# utilisation de la batterie ou branchement sur secteur?



## caroline0123 (3 Octobre 2005)

re bonjour j aimerai avoir un autre petit conseil. lorsqu on utilise son ibook chez soit vaut il mieux l 'utiliser en le branchant sur le secteur ou non. il y en a qui me disent qu il vaut mieux le laisser se décharger completement et d'autres qui me disednt que ca l abime et qu il vaut mieux le mettre sous secteur . et bien maintenant je ne sais plus quoi faire ! 
bonne soirée


----------



## carter (3 Octobre 2005)

très bonne question! jme pose la meme


----------



## JPTK (4 Octobre 2005)

Un peu de lecture


----------



## macinside (4 Octobre 2005)

et surtout ce sujet, on essais de regroupé les sujets batteries, merci ne pas en ouvrir des tonnes


----------



## Tangi (4 Octobre 2005)

Bonjour,

Voici quelques réponses que je peux apporter en plus de celle évoquées...

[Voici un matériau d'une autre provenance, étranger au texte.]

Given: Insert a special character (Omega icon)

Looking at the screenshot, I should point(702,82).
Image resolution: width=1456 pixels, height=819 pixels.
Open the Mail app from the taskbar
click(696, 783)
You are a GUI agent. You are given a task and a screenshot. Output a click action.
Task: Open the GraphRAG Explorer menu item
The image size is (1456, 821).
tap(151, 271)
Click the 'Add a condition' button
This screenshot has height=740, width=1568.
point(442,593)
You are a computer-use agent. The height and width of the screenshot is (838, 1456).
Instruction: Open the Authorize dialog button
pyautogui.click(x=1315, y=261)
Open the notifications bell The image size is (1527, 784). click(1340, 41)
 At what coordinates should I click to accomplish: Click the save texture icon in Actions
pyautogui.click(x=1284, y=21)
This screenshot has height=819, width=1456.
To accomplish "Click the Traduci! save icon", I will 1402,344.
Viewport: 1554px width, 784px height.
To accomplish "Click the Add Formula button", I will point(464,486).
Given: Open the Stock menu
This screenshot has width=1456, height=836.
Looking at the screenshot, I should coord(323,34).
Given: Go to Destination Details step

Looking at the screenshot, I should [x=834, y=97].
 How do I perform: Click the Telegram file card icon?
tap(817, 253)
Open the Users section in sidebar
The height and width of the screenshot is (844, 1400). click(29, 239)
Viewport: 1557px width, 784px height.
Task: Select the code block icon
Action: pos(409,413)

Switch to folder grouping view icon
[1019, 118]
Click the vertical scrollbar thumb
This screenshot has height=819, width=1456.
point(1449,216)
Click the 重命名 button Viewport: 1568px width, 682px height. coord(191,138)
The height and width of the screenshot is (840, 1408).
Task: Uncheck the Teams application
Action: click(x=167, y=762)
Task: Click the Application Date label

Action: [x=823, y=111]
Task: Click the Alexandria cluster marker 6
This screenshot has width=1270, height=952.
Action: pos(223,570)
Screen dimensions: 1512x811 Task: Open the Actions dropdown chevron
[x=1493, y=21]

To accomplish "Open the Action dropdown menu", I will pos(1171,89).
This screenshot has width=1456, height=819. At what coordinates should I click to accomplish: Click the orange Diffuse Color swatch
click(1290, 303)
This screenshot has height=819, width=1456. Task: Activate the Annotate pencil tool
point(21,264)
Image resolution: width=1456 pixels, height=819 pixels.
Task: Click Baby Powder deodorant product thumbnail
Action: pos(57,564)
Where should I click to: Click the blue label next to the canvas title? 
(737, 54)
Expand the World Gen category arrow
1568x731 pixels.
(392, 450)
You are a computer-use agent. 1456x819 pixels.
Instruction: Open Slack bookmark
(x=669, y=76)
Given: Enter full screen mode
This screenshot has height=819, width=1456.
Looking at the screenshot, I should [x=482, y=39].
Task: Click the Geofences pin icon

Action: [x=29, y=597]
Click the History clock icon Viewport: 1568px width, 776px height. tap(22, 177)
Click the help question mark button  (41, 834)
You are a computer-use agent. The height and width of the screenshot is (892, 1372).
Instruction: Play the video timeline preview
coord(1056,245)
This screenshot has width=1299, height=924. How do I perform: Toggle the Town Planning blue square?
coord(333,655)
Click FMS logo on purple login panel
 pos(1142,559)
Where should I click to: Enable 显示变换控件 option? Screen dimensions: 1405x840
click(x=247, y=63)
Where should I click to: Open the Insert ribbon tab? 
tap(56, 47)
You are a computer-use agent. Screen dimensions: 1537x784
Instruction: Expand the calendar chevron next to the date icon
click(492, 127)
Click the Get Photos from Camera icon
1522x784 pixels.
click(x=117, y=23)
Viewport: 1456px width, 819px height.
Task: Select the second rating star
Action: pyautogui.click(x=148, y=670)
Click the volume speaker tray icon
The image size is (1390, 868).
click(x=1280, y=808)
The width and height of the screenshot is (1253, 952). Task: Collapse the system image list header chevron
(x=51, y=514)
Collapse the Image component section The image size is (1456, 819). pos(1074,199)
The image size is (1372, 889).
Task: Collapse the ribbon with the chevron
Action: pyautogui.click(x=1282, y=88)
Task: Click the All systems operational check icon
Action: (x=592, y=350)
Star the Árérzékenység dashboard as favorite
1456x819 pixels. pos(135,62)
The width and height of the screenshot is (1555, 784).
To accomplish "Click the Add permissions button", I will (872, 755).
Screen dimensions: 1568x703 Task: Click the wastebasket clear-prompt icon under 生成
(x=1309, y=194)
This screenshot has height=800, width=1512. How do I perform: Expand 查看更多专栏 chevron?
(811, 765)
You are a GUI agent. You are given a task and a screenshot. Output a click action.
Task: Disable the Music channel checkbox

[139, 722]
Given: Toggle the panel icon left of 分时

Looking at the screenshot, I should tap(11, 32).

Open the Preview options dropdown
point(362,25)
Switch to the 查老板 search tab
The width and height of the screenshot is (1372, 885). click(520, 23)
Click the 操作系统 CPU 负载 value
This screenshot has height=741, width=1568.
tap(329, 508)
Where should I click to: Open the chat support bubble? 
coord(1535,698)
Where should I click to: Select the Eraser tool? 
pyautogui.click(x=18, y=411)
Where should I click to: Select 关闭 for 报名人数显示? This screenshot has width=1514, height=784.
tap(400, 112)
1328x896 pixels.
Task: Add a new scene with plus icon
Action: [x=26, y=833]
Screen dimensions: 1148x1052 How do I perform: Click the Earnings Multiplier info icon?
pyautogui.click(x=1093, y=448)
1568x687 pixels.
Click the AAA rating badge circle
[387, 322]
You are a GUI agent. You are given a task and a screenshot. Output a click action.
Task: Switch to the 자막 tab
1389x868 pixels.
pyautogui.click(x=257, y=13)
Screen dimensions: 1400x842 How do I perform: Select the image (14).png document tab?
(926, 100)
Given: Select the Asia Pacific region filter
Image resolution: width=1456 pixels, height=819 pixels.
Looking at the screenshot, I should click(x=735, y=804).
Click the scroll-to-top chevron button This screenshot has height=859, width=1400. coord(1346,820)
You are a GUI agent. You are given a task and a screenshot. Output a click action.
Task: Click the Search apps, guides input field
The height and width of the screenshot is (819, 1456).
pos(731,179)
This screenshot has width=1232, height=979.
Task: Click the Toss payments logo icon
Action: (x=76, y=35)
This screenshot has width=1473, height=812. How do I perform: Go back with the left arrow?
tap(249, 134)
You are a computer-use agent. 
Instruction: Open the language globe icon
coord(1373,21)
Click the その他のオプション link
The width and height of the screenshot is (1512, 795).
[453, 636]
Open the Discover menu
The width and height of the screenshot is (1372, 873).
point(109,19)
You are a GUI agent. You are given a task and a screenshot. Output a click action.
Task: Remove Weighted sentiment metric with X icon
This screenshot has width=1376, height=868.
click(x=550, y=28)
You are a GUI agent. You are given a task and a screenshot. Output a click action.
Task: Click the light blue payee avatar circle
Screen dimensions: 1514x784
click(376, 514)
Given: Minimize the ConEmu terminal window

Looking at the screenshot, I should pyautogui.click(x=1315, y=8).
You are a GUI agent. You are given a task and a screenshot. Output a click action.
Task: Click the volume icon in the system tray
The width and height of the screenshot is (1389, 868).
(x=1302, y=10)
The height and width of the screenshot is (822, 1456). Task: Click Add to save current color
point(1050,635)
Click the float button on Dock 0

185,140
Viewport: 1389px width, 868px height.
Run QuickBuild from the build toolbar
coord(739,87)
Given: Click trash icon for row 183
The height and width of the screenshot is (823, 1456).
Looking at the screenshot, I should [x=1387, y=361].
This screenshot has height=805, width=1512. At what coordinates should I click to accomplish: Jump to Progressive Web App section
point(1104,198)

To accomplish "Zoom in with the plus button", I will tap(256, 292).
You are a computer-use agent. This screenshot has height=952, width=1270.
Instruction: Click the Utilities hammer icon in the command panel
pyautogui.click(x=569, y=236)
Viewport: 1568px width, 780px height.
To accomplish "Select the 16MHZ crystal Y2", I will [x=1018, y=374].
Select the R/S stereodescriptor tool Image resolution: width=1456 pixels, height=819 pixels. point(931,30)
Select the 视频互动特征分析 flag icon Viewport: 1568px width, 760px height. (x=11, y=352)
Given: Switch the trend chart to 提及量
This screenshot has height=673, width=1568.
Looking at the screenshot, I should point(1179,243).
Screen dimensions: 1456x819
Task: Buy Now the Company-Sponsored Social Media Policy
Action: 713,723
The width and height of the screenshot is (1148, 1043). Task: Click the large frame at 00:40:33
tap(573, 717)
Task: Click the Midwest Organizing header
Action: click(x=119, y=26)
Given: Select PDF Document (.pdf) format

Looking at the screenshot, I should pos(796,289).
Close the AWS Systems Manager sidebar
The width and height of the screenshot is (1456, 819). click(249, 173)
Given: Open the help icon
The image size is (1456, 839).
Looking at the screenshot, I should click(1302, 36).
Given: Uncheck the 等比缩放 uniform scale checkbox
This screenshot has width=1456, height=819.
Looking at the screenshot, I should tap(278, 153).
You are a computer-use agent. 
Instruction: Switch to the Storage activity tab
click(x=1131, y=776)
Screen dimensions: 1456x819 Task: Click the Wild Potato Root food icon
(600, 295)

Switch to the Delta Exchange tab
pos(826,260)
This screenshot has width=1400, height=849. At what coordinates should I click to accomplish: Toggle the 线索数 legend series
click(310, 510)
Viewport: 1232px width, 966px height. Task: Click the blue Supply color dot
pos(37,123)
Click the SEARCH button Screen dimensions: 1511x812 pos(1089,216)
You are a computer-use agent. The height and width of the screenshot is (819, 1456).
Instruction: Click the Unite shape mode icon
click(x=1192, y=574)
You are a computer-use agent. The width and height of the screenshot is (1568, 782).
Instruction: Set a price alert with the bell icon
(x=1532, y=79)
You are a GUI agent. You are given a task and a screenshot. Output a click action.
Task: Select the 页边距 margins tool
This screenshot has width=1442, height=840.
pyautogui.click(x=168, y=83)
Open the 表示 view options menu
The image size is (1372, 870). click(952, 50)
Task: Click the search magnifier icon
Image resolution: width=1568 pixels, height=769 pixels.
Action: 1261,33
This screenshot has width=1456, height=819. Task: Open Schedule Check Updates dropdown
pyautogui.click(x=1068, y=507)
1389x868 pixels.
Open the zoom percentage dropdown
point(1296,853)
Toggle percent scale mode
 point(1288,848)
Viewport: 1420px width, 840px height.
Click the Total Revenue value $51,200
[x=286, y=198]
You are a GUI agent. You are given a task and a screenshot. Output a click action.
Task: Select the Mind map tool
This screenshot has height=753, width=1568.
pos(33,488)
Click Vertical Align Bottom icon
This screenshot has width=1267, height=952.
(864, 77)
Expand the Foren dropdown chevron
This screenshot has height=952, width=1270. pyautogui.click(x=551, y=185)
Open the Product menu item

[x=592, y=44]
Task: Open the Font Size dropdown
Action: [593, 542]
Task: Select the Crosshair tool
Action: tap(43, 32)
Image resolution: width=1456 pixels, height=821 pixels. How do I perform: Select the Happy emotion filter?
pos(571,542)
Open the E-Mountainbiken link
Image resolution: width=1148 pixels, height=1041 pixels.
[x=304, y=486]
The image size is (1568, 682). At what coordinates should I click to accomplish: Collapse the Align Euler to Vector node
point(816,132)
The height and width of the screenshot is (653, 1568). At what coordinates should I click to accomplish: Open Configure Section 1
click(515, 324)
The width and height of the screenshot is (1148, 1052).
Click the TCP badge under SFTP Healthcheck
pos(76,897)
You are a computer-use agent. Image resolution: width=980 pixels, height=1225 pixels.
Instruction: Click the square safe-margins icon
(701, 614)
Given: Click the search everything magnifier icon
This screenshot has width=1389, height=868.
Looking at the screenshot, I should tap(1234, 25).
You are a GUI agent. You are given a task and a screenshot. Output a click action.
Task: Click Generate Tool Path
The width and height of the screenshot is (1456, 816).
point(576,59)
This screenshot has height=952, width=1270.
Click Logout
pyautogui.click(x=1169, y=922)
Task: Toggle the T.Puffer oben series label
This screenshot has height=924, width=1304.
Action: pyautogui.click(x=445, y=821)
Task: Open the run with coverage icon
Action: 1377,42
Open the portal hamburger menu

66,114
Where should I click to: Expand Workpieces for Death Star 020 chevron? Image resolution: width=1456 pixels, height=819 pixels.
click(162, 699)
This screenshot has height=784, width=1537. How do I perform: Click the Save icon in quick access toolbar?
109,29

A la première utilisation il faut laisser la batterie se décharger entièrement puis la recharger... C'est un principe très général qui concerne tout ce qui peut comporter une batterie : téléphone portable, baladeur, ordinateur portable, etc...

Mais j'imagine bien que vous n'êtes plus dans cette situation...

Donc soit vous utiliser la batterie, et dans ce cas mieux vaux la laisser se décharger entièrement avant de la recharger, ou alors, vous brancher le portable sur le secteur... Si vous optez pour la deuxième solution il vaudra mieux retirer la batterie... Brancher son portable sur le secteur, en laissant la batterie en place peut la détériorer, et l'usera plus vite...

Voili, voilou...

...


----------



## cyberyoyo (9 Octobre 2005)

macinside a dit:
			
		

> et surtout ce sujet, on essais de regroupé les sujets batteries, merci ne pas en ouvrir des tonnes



Ca serait bien de rajouter le lien de JPTK dans le sujet généraliste 



			
				jaipatoukompri a dit:
			
		

> Un peu de lecture



En effet, les discussions que tu as fermé ce matin n'avait pas trouvé de réponses dans ce dit sujet.


----------



## macinside (9 Octobre 2005)

cyberyoyo a dit:
			
		

> Ca serait bien de rajouter le lien de JPTK dans le sujet généraliste




justement c'est le sujet généraliste   rappel un sujet dédier batterie et ouvert a tous est en haut des forums maintenant


----------